Your goal:
The entries are to be reproduced verbatim, and their pictures left out.

**** Source material ****

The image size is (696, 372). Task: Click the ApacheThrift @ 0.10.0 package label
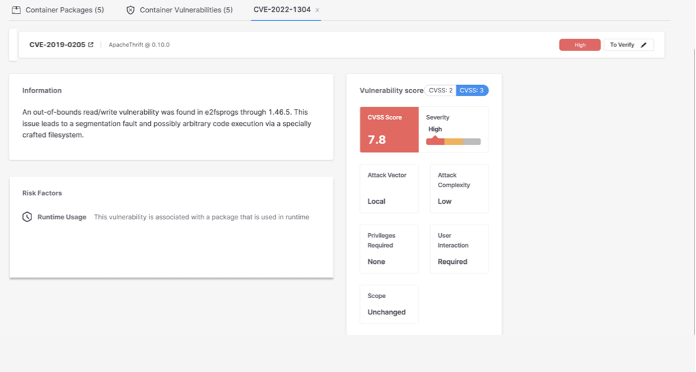point(139,45)
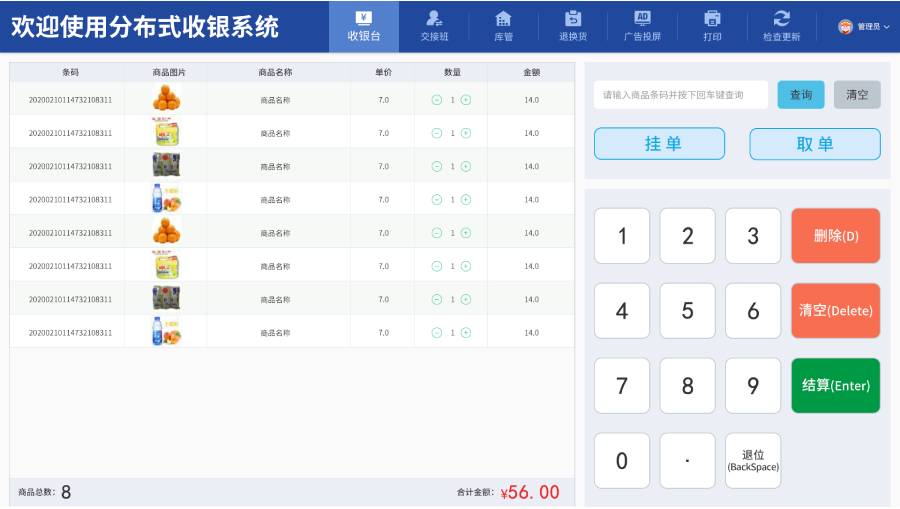Tap the 退位(BackSpace) keypad key
Viewport: 900px width, 509px height.
(753, 461)
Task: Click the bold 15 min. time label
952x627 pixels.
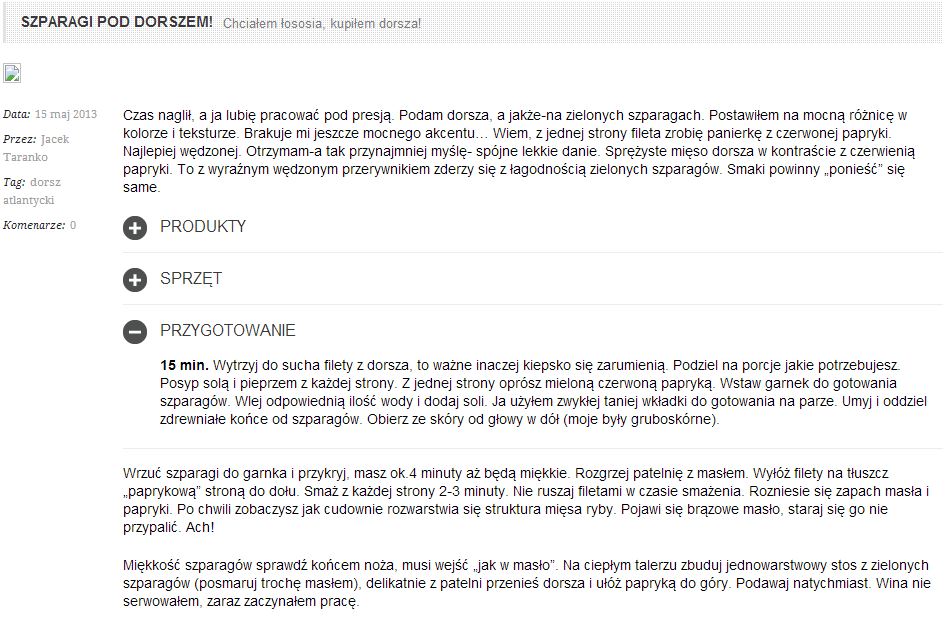Action: [184, 365]
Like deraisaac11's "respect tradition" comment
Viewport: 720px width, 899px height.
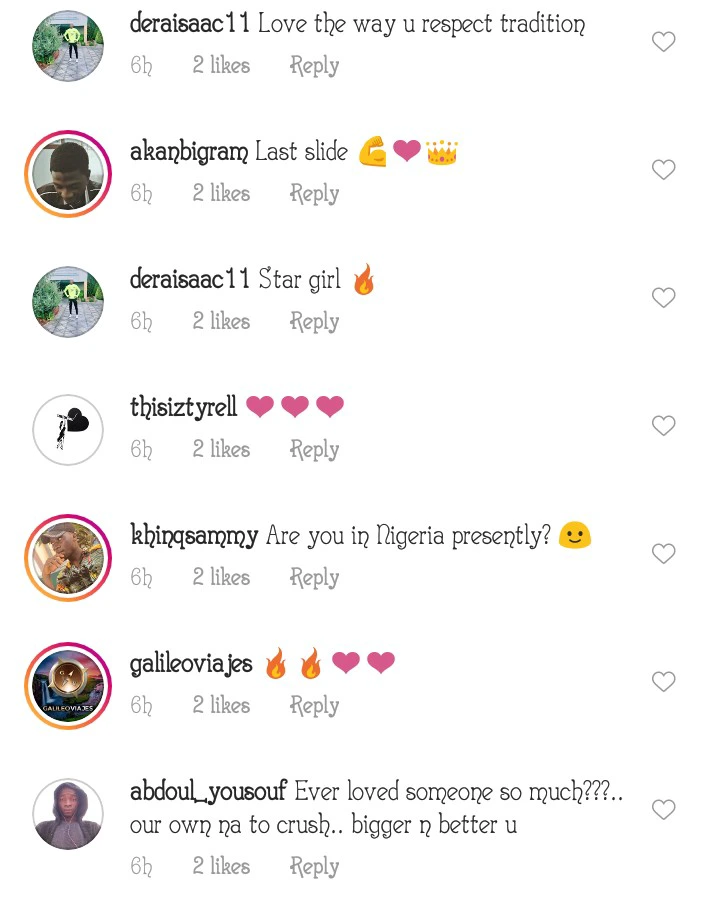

****

Written response:
The image size is (696, 372). Task: Click the ApacheThrift @ 0.10.0 package label
point(139,45)
Tap the 退位(BackSpace) keypad key
Viewport: 900px width, 509px height.
(753, 461)
Task: Click the bold 15 min. time label
952x627 pixels.
Action: [184, 365]
Like deraisaac11's "respect tradition" comment
Viewport: 720px width, 899px height.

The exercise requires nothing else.